Supporters of reopening Philadelphia businesses will gather at City Hall on Friday, the day parts of northern and western Pennsylvania will begin a phased lifting of shutdown restrictions, to rally against mass closures aimed at mitigating the spread of the coronavirus.

Multiple groups are planning rallies set for the same time — some are small business owners in the city and workers who are sick of waiting for an unemployment check. Some also may be affiliated with the Philadelphia Proud Boys, a chapter of the self-described “Western chauvinist” organization that has been designated a hate group.

All are demanding that Mayor Jim Kenney lay out a plan to ease social distancing restrictions in the city, though it isn’t clear if the mayor has the authority to do so. It was Gov. Tom Wolf who issued an order shutting down all but “life-sustaining” businesses across the state.

“We hope Tom Wolf is watching,” Victor Della Barba, 39, of Drexel Hill, said, “because we’re angry at Harrisburg, too. But we’re just far away.”

Della Barba and a few others — including his mother, Jody, well known in South Philadelphia civic and political circles — created the group ReOpen Philadelphia and are plotting a caravan of cars that will drive at noon Friday from Broad Street and Oregon Avenue to City Hall in an event they dubbed a “gridlock rally.”

Victor Della Barba said the event is meant to be a Philadelphia version of protests that have taken place at state capitol buildings across the country, including Harrisburg in April, when hundreds of protesters decried Wolf’s mass closures. Organizers weren’t sure how many people to expect at the Philly event.

Jody Della Barba — who most recently helped plan large protests against a Kenney-backed supervised injection site in South Philly, which was ultimately put on hold indefinitely — said she and her son are encouraging participants to stay in their cars.

But they won’t be alone. Other Facebook groups demanding a relaxation of Philadelphia’s business restrictions have cropped up, including one planning an event called “Open Up Philly.” The event invitation says nothing about staying in cars and reads: “Bring flags, banners, signs, drinks and friends.”

On Tuesday, word started circulating online that the event was organized in part by the Philadelphia Proud Boys.

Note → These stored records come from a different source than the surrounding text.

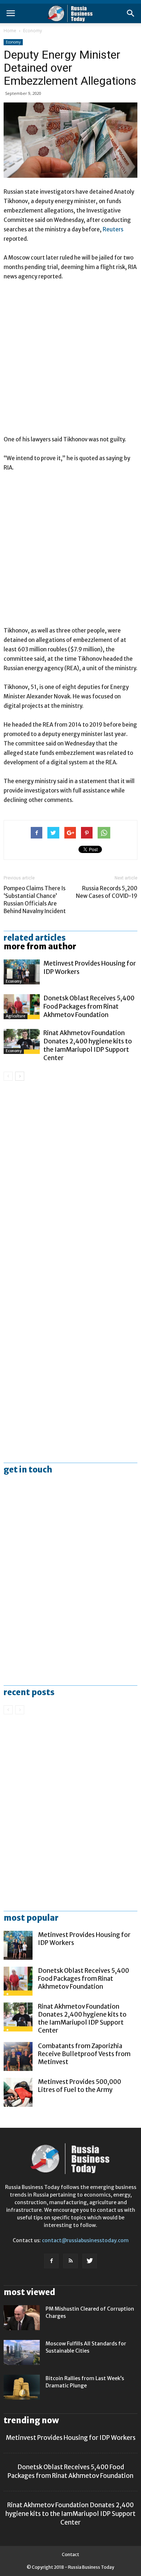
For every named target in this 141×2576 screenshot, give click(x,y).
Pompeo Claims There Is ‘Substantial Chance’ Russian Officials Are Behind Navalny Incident (35, 900)
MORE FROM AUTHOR (40, 946)
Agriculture (15, 1016)
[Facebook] (51, 2261)
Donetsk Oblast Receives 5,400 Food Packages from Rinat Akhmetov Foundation (88, 1006)
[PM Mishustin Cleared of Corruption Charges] (22, 2317)
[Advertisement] (70, 361)
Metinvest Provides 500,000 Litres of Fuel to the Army (79, 2086)
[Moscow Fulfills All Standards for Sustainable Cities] (22, 2352)
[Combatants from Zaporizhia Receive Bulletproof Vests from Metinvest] (18, 2056)
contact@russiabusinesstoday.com (85, 2240)
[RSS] (70, 2261)
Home (10, 31)
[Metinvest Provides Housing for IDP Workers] (22, 971)
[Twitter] (89, 2261)
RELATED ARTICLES (35, 937)
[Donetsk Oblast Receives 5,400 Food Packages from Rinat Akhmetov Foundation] (22, 1006)
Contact (70, 2554)
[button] (131, 13)
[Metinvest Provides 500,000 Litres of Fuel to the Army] (18, 2092)
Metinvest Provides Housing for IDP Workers (71, 2438)
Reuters (113, 229)
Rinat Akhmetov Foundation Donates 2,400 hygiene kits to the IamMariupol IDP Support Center (87, 1045)
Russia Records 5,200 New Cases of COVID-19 (106, 892)
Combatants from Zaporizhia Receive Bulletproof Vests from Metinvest (84, 2054)
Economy (32, 31)
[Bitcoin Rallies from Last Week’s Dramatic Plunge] (22, 2387)
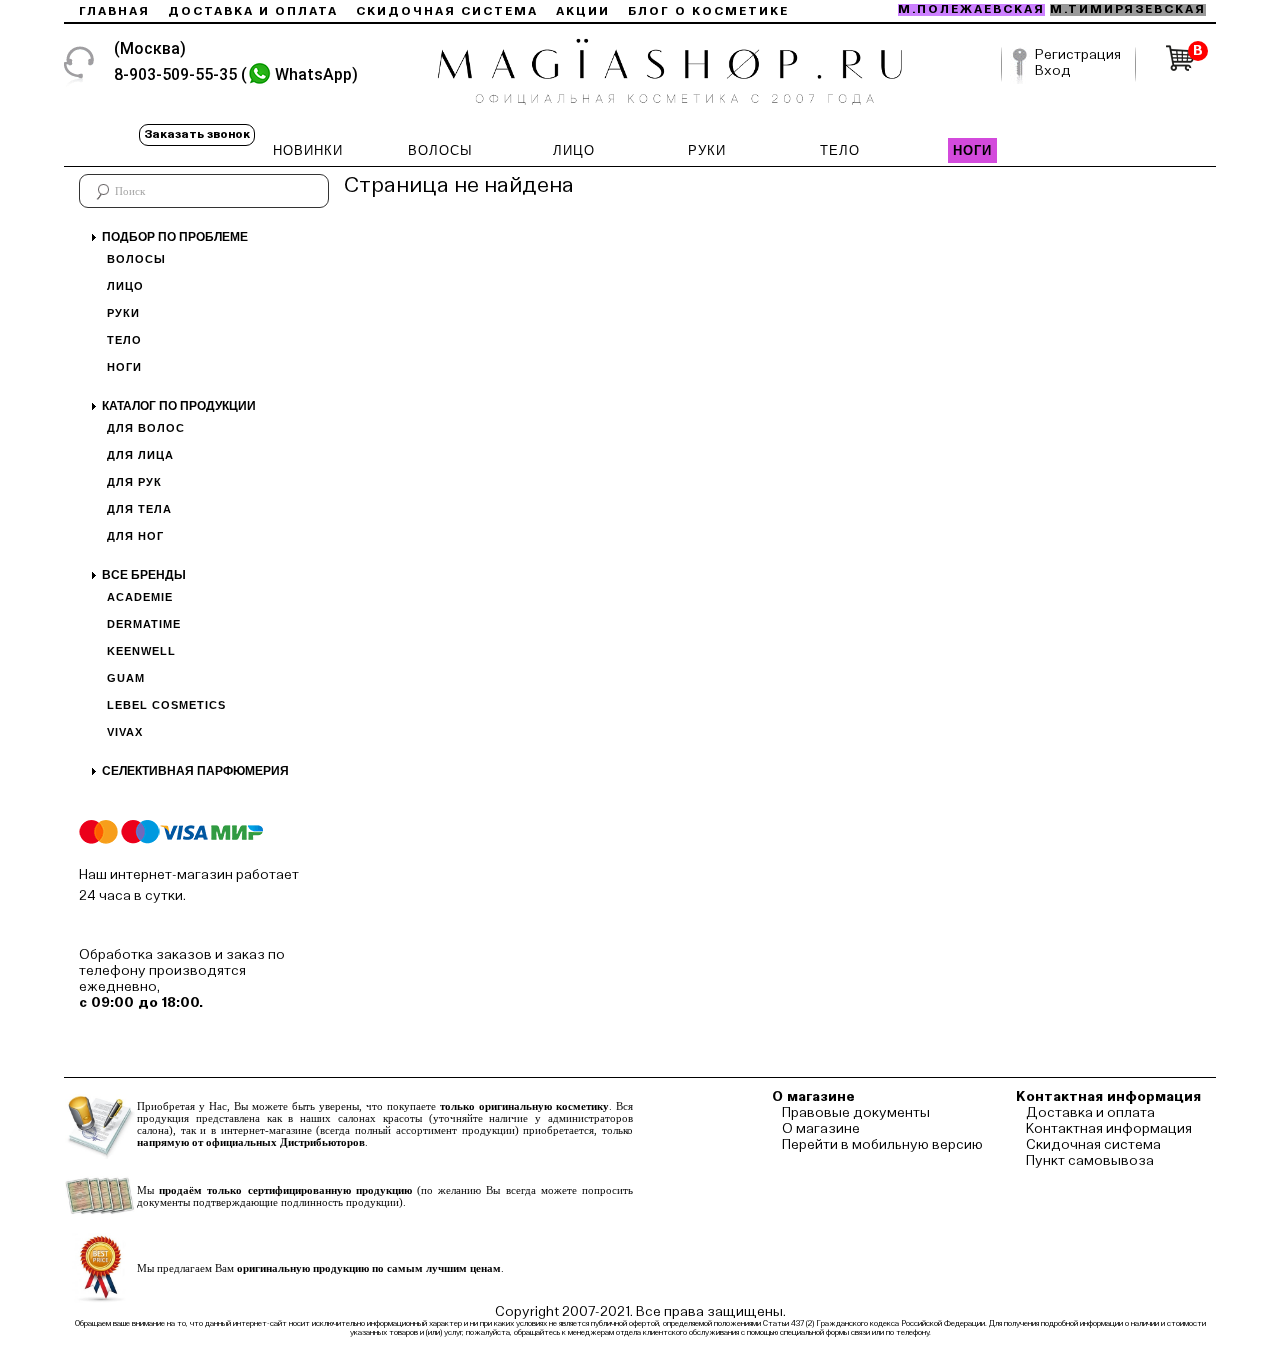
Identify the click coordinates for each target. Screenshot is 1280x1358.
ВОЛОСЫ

The group said in an email sent after the initial publication of this story that they would be present at Dilworth Park at noon “to protest these outrageous, unlawful lock down decrees."

A person identified on social media as “Jesus Tsirhc,” one of the administrators of the Open Up Philly event, said via Facebook message that the group is "not the only ones fed up with not being allowed to work.” He said some people would rally in cars; some on foot.

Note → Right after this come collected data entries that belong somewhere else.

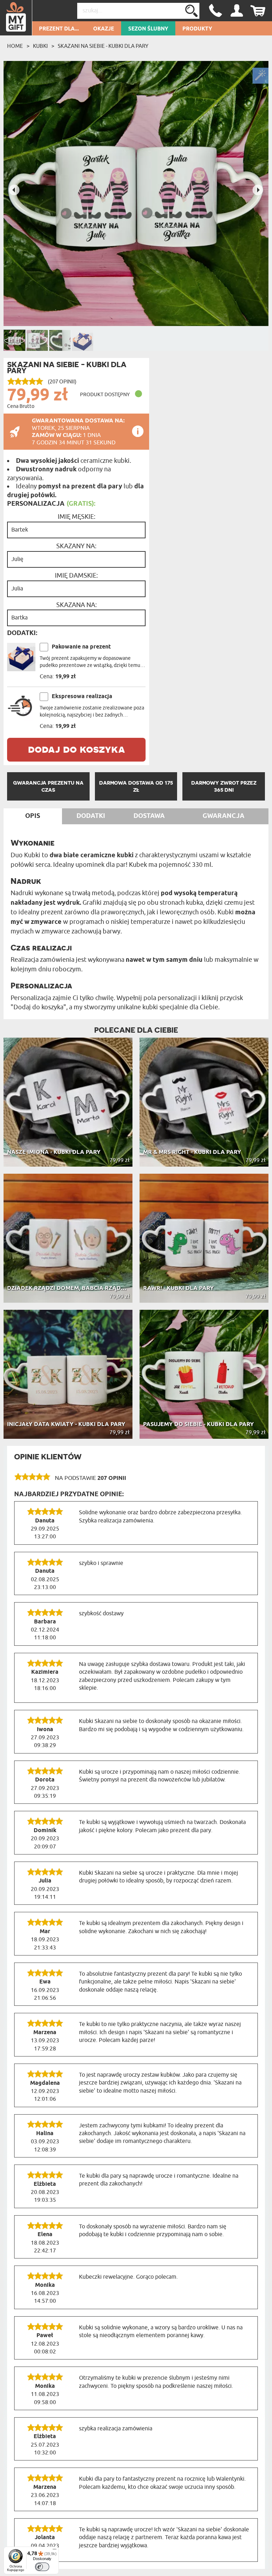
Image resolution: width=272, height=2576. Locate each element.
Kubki (40, 46)
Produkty (197, 29)
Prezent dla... (59, 29)
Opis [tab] (32, 816)
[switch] (42, 2567)
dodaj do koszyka (76, 748)
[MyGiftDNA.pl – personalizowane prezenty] (16, 17)
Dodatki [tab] (90, 816)
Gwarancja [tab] (223, 816)
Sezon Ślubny (148, 29)
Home (15, 46)
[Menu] (54, 2551)
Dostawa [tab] (149, 816)
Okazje (103, 29)
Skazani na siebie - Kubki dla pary (103, 46)
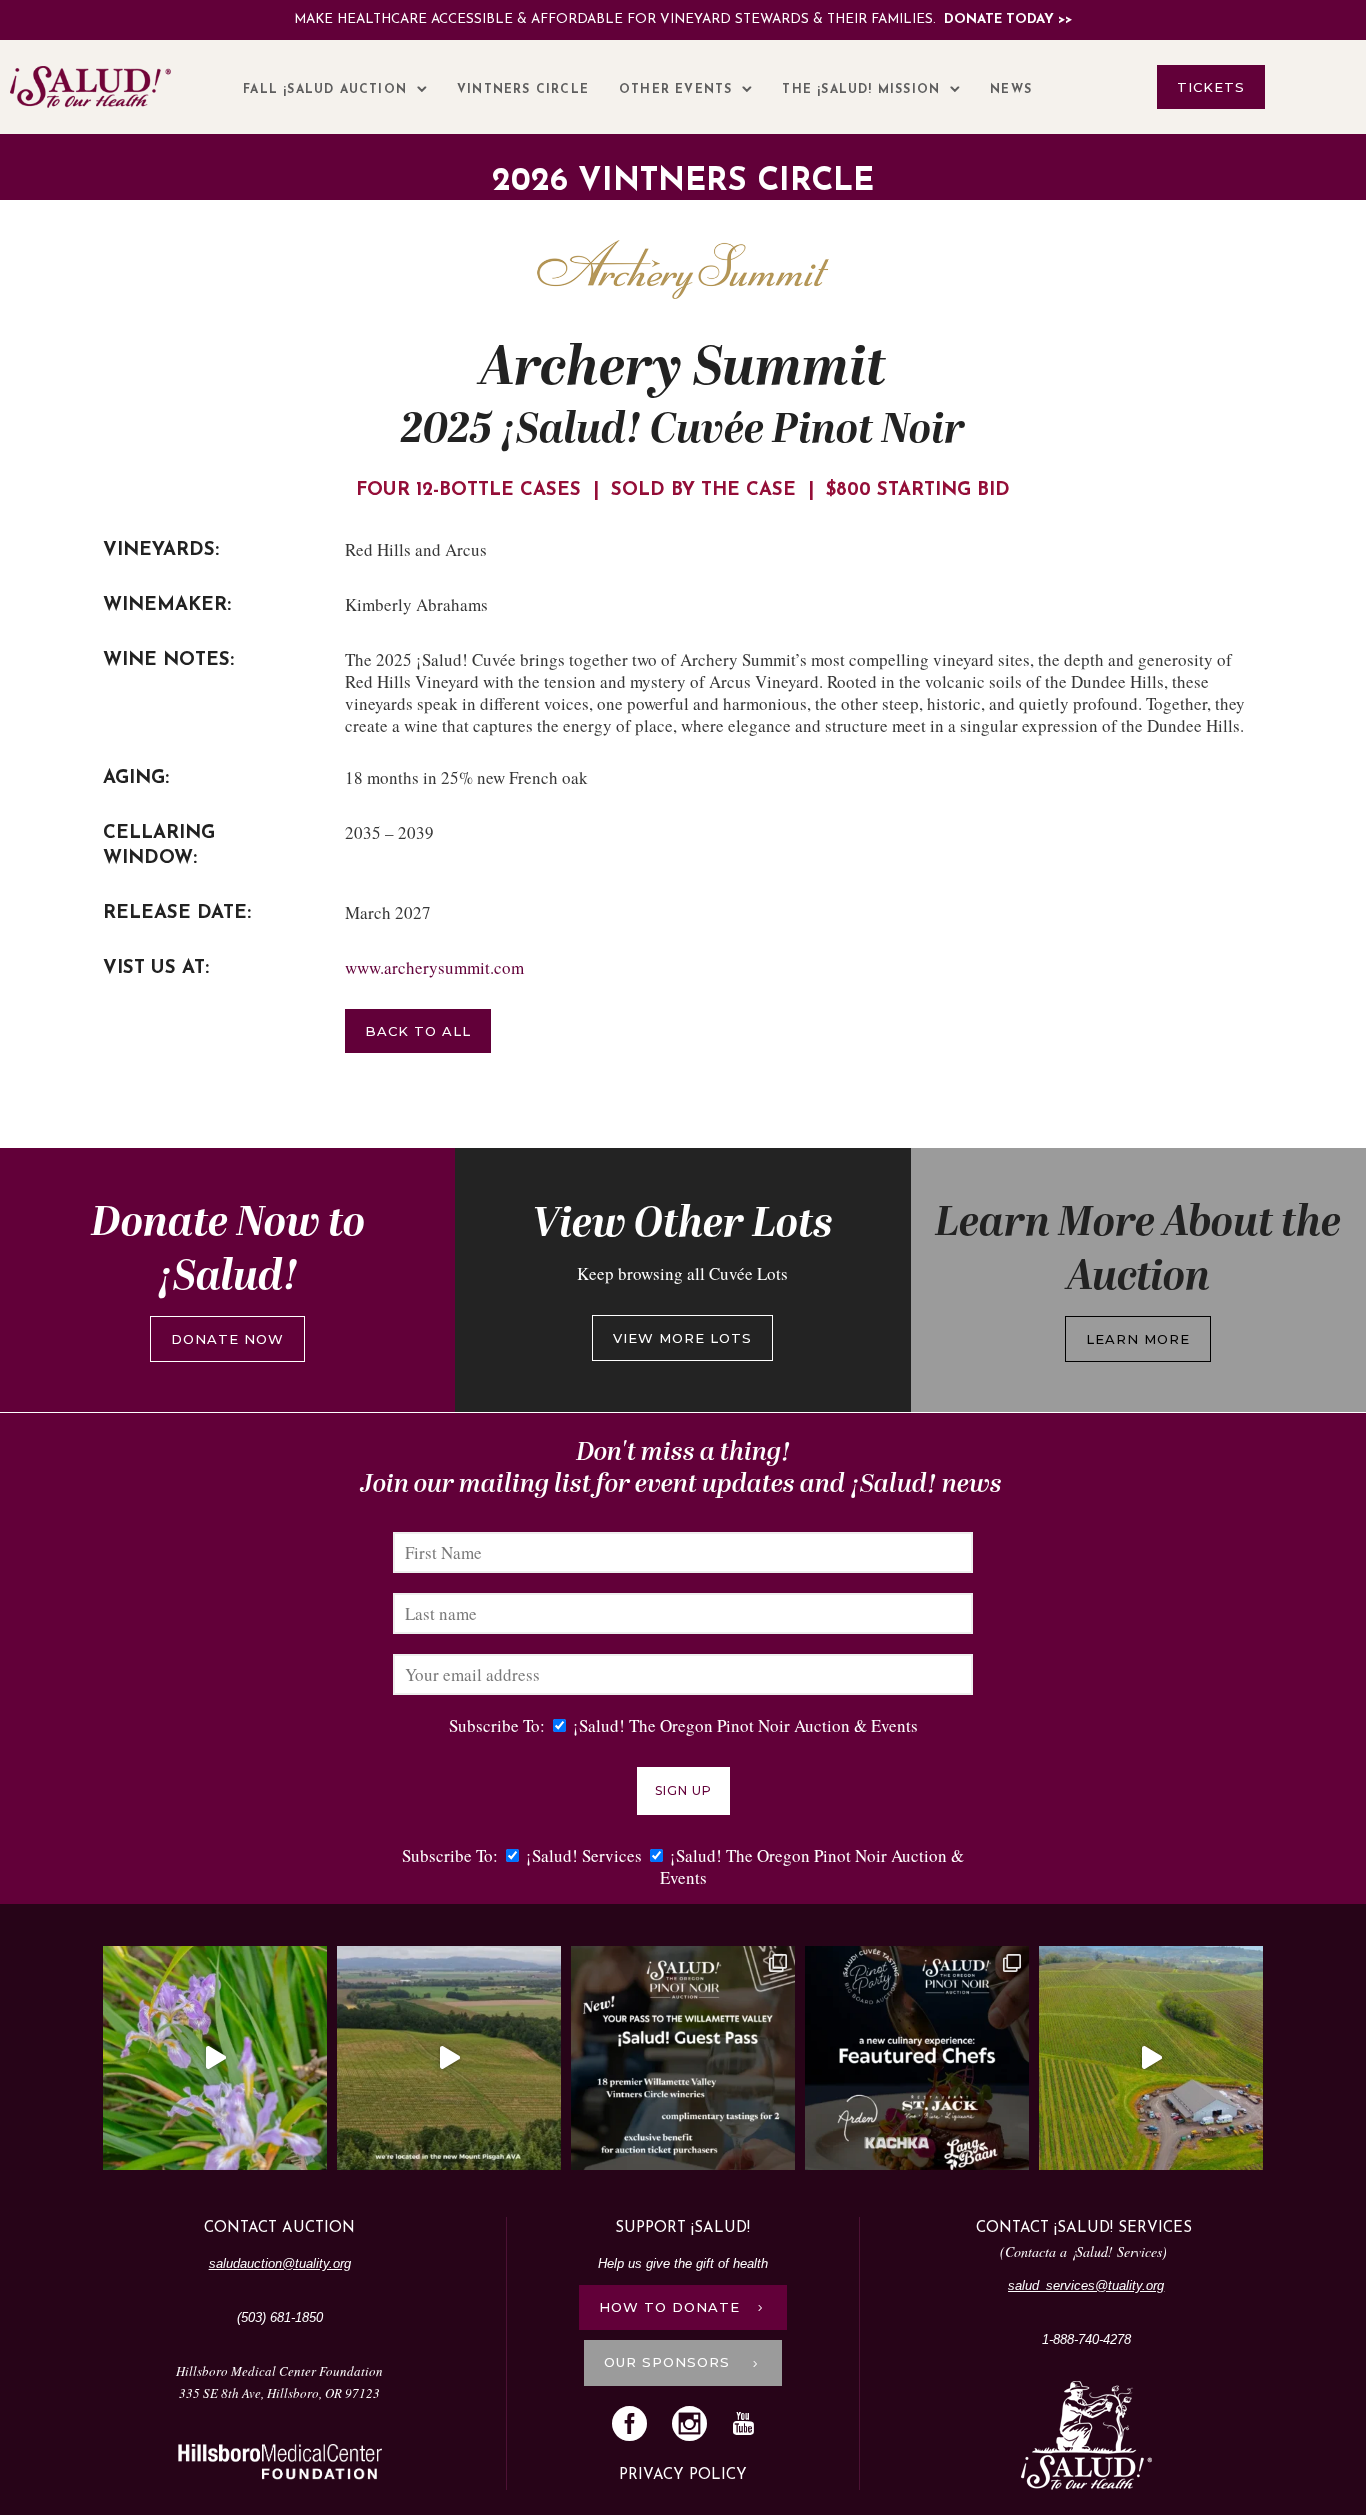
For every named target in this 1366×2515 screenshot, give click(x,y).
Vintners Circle (523, 90)
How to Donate (669, 2307)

“We’ve heard that a bunch of different groups are coming, including the Proud Boys,” he wrote. “We encourage everybody to join us Friday, especially patriots, and we’ve researched into the Proud Boys and checked their website and seen they are patriots.”

The Southern Poverty Law Center has designated the Proud Boys, founded in 2016, as a hate group — a move that prompted a lawsuit — and the Anti-Defamation League says the group “represent[s] an unconventional strain of American right-wing extremism.”

Victor Della Barba distanced himself from the Proud Boys, saying: “What are we going to do? Are we going to say ‘you guys can’t do it because we are?’ We’re not affiliated.”

Kenney said Wednesday that data on the spread of the coronavirus, and not economic concerns, will dictate when the city’s stay-at-home order will be lifted. He pointed to rising case counts in Florida, which has begun relaxing social distancing measures, and blamed the rush to reopen on President Donald Trump.

“We are not going to sacrifice people’s lives," Kenney said in a virtual news conference. "There’s no such thing as collateral lives. They’re all human beings. They’re all part of our country, state, and city, and we’re not going to sacrifice anybody intentionally.”

He added that whether he has the authority to supersede the governor’s order on business closures doesn’t matter, because the city is working in tandem with leaders in Harrisburg and the suburbs.

“We are in constant contact with them, with the governor’s office, on a regional basis, so that we’re all walking in the same direction,” he said.

Staff writer Sean Collins Walsh contributed to this article.